If Obama holds Ohio, he will win the election if he can also hold Wisconsin and either Nevada or Iowa; however, if Romney can take it, all he needs is Virginia and either Wisconsin or Colorado. Ironically, Romney can still lose Ohio and win the election by picking up Wisconsin, Colorado, Virginia and New Hampshire.  Given that he is currently slightly ahead in the last three, that isn't as much of a stretch as you might think.

Bottom line: expect both campaigns to spend the bulk of their remaining days in the Buckeye state.  The whole election could come down to a few thousand voters.

How did we get here?  Simple.  Mitt Romney reinvented himself in front of 65 million viewers at that first debate in Denver and Barack Obama has spent the better part of the last two attempting to deconstruct him.  With last Monday's foreign policy debate now in the books, two things have become abundantly clear. 1. After a horrific performance in his first debate, Obama clearly won his last two; 2. that still might not be enough to save him.

In politics, perception is everything.  For well over a year and a half, Mitt Romney courted the extreme right flank of his Party looking to capture the nomination.  He succeeded.  But his campaign was unable or unwilling to pivot to the center in order to attract the more moderate voters that often decide general elections.  The Obama campaign, for its part, ostensibly stood by and watched Romney implode.  It never bothered to craft a message of its own which laid out a vision for the next four years.

When Romney did his etch-a-sketch in Denver, he basically hit the reset button on his whole campaign.  Mitt 2.0 was born.  It was a brilliant move and it left the Obama campaign both without a compelling narrative and a convincing attack line.  In 90 minutes, Gordon Gekko killed two birds with one stone.

Obama has tried to put the genie back in the bottle; to no avail.  Romney's positives now are higher than his negatives.  In less than a month's time he has gone from Thurston Howell III to Richie Rich.
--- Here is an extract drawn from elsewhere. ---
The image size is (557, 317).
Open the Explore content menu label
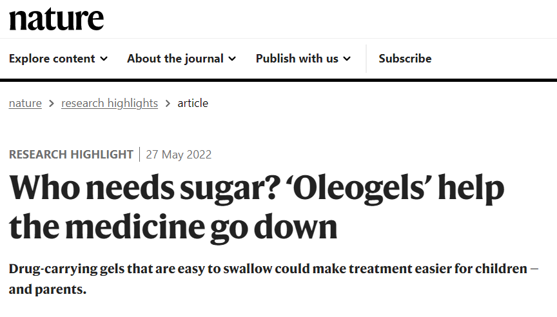pyautogui.click(x=52, y=59)
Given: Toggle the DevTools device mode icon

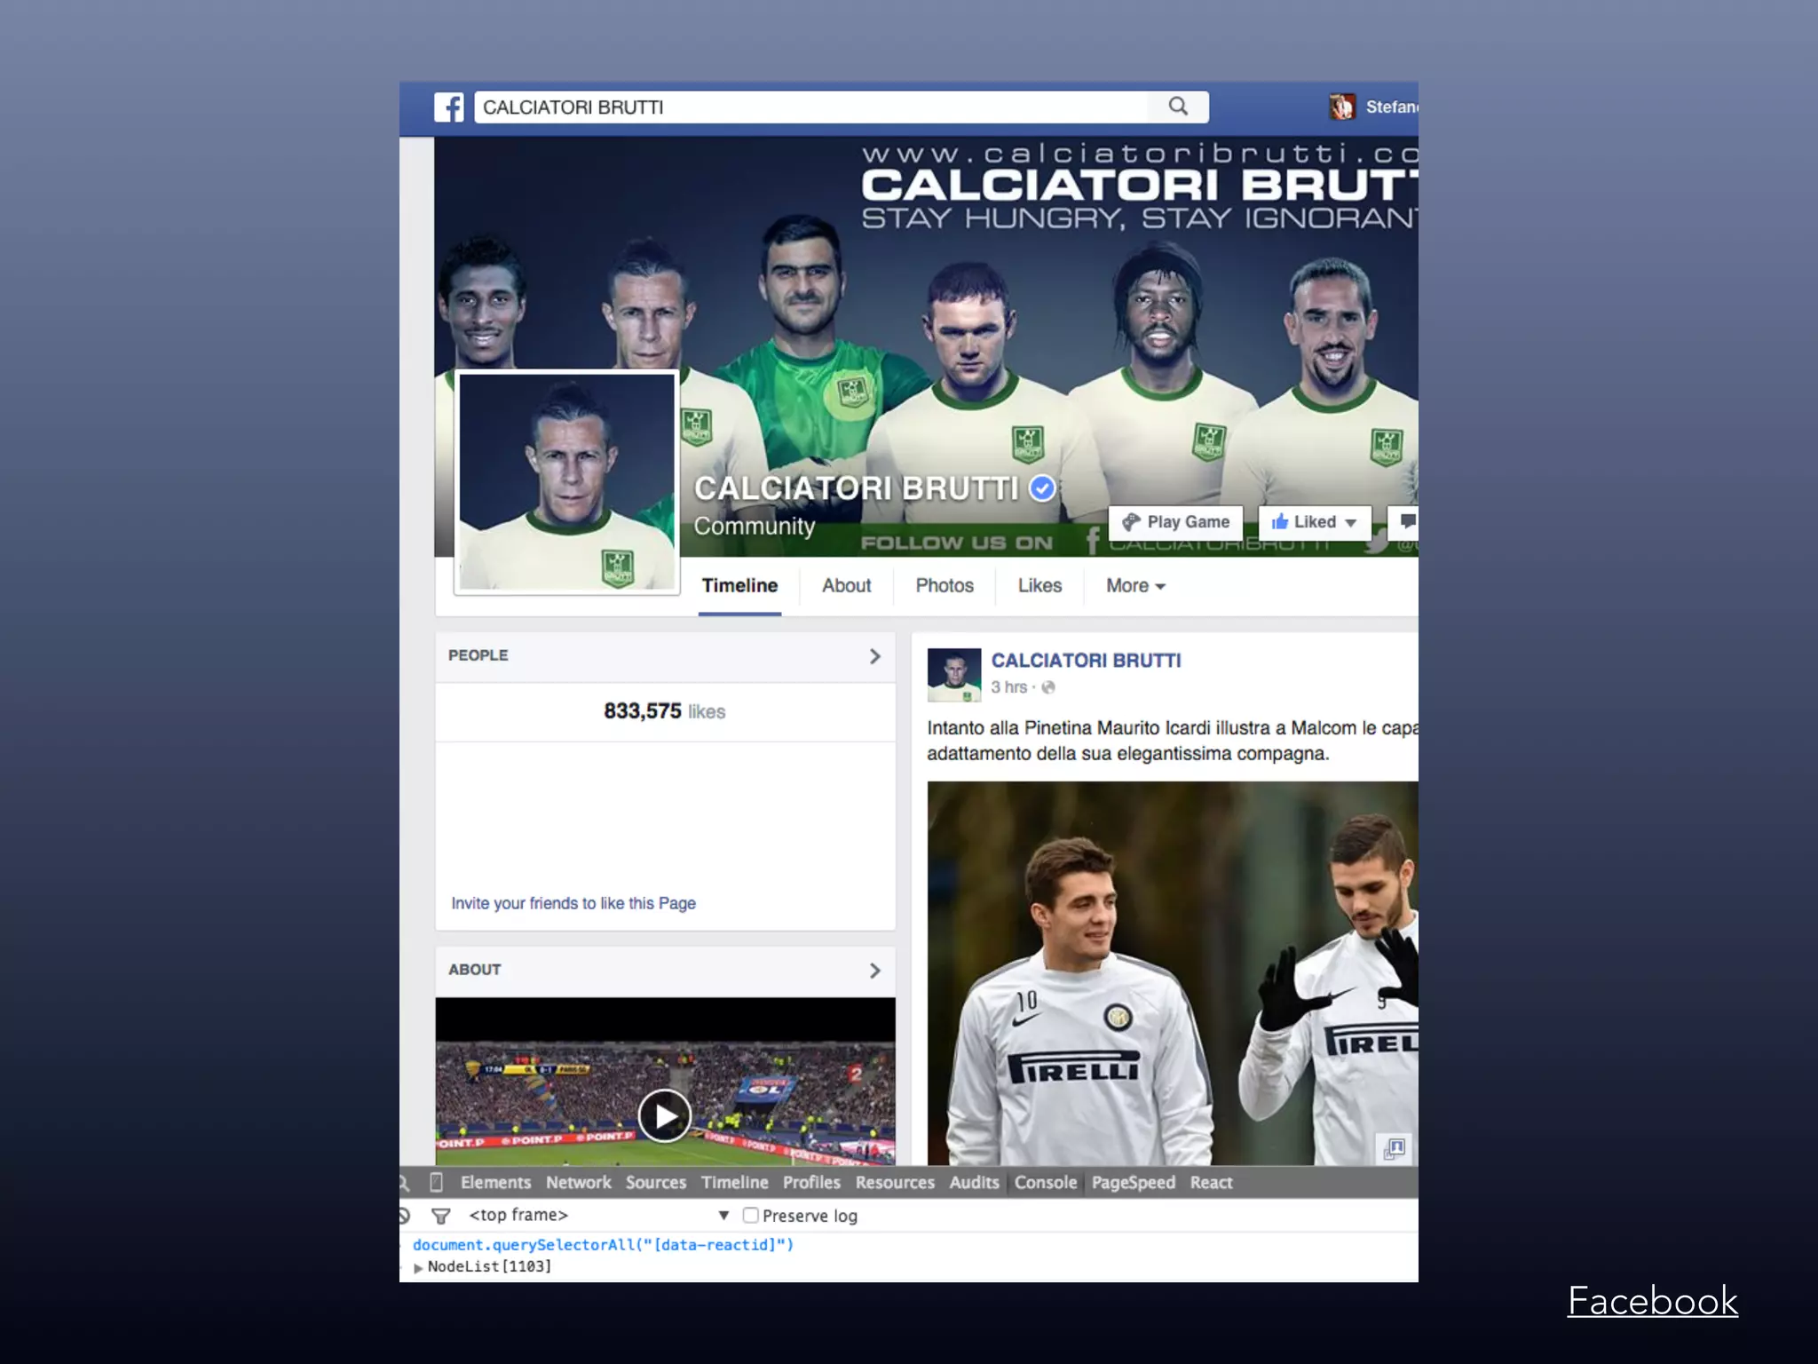Looking at the screenshot, I should 436,1182.
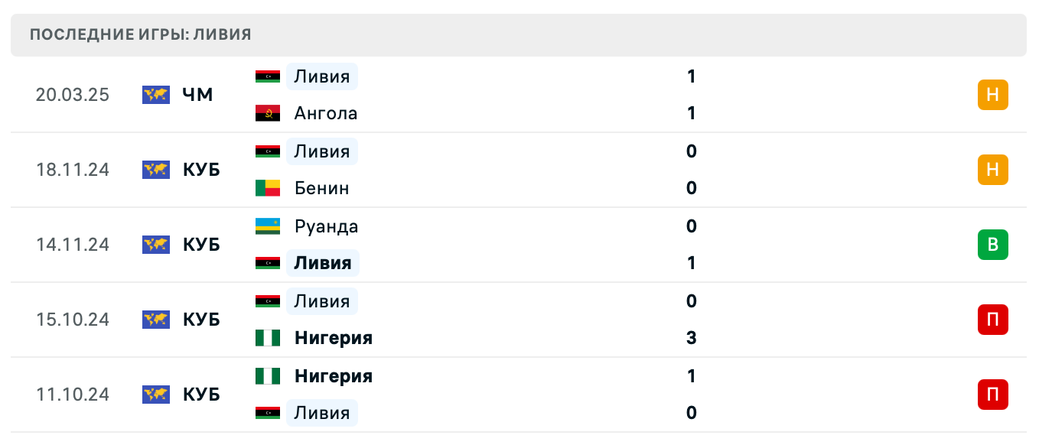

Prior to the debates, Obama had tied Romney on who could best deal with the economy.  It was the only issue where Romney was even close.  Now Romney is considerably ahead.  The huge lead Obama enjoyed with women voters has dwindled to single digits.  Ohio, once a firewall, is now a picket fence.  It is practically a toss-up.

All this could've been prevented.  If Obama had just stood his ground and called Romney out that night, the election might well have been over.  That's the tragedy here. Poll after poll has indicated that while Romney's fortunes have risen considerably, that success has NOT "trickled" down ticket to his fellow compadres.  David Frum was right; it was the message.  If you take a close look at the Senate races, it's looking more and more like the Democrats are going to hold the Senate.  In the House, several far-right Republicans are in danger of losing their seats, including Steve King of Iowa and fan favorite and perennial bat-shit crazy lady Michele Bachmann of Minnesota. Translation: the extremism of the GOP is being soundly rejected by the voters.  At the eleventh hour, Mitt Romney finally figured that out.  Give credit where credit is due.  As I said, brilliant.

With less than two weeks to go, the President is in for the fight of his political life and, if he loses, he will have no one else to blame but himself.